СПЕЦИАЛЬНЫЙ ВЫПУСК: ТЕХНОЛОГИИ ИСКУССТВЕННОГО ИНТЕЛЛЕКТА И МАШИННОГО ОБУЧЕНИЯ
Оценка эффективности больших языковых моделей в выявлении коммуникативно значимых ошибок в письменных работах студентов, изучающих русский язык как иностранный
Аннотация:
Статья посвящена оценке способности современных больших языковых моделей (LLM), таких как GPT-5 и DeepSeek-R1, выявлять и классифицировать коммуникативные ошибки в письменных работах студентов, изучающих русский язык как иностранный (РКИ). В то время как существующие инструменты в основном фокусируются на формальных ошибках, данное исследование акцентирует внимание на коммуникативном аспекте, оценивая, насколько ошибка нарушает понимание (коммуникативно значимые ошибки) или лишь затрагивает языковую норму (коммуникативно незначимые ошибки).
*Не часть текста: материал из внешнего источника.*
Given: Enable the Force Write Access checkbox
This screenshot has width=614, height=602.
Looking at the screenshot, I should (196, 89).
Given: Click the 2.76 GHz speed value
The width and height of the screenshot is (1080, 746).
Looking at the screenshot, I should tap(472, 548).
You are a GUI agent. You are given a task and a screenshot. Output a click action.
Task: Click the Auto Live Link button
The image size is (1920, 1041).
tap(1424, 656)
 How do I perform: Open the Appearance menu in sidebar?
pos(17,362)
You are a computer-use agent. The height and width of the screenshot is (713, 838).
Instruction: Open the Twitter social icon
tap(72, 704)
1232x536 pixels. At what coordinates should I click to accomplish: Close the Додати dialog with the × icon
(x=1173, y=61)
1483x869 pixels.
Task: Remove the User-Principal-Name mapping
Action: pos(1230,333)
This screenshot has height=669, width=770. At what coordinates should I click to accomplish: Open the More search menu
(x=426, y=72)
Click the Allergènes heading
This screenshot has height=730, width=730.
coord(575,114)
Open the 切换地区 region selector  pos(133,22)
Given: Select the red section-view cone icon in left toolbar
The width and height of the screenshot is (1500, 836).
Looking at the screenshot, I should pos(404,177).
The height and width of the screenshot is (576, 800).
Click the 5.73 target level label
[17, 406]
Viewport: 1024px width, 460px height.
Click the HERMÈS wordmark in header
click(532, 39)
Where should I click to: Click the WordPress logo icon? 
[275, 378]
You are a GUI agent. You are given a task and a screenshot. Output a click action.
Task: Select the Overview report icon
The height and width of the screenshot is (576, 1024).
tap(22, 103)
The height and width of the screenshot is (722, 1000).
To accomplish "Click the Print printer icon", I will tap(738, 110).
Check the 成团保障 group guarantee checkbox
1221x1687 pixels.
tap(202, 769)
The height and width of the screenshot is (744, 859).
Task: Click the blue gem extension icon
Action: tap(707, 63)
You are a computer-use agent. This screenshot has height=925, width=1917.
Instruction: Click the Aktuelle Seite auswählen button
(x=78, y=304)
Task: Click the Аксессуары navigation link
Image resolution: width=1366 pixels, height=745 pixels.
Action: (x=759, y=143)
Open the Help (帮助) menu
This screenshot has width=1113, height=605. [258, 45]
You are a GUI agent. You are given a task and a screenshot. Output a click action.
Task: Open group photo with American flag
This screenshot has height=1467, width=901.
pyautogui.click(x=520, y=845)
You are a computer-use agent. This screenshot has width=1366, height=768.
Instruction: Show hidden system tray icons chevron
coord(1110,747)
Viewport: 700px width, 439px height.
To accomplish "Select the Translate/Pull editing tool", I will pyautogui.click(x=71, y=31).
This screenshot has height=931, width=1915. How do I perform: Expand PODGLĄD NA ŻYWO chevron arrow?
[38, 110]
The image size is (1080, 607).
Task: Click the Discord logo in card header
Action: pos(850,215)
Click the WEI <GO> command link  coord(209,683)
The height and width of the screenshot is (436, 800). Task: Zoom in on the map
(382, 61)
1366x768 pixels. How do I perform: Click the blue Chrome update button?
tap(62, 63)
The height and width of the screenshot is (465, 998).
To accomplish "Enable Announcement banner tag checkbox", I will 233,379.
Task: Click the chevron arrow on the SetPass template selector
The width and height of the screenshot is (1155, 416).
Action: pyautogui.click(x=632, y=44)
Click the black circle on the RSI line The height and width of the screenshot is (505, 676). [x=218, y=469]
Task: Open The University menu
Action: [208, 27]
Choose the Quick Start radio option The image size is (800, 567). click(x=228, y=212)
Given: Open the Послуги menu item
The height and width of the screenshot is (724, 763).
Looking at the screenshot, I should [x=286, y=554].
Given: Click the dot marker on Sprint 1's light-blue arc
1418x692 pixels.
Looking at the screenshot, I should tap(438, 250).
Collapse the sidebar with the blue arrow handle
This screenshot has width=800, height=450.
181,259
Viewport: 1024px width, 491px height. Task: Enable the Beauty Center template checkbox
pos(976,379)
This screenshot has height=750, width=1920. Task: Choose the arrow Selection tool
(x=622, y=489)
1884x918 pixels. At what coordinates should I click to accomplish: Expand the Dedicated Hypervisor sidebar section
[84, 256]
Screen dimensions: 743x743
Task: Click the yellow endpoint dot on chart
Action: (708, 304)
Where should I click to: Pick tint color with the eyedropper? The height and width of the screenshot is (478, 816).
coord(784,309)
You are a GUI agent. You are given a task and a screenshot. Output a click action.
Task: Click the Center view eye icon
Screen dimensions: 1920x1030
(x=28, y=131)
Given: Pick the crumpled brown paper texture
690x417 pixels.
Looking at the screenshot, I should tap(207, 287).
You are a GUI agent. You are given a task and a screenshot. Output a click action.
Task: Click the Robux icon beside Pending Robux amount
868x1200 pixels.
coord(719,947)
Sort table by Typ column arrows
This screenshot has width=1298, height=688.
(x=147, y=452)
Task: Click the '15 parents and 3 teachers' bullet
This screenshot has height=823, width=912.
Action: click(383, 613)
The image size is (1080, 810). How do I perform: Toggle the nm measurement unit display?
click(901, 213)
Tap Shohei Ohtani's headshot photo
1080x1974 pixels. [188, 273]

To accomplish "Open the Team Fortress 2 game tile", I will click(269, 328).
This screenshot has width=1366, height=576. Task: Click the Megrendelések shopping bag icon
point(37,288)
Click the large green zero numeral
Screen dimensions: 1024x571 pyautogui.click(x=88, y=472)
Для этого был создан и размерен экспертами корпус письменных работ студентов уровня B2 (ТРКИ-2), а также разработан многоэтапный пайплайн для тестирования LLM, включающий структурированный пролитинг и эвристические методы голосования для повышения надежности результатов. Эксперимент показал, что, хотя модели способны с определенной точностью локализовать ошибки, они испытывают значительные трудности с их правильной коммуникативной классификацией. Модели склонны систематически занижать степень влияния ошибки на понимание, пугать типы ошибок и испытывать сложности с выявлением множественных ошибок в одном фрагменте. Исследование демонстрирует как потенциал, так и текущие ограничения LLM в качестве инструмента для автоматизированной коммуникативно-ориентированной обратной связи в образовательных технологиях.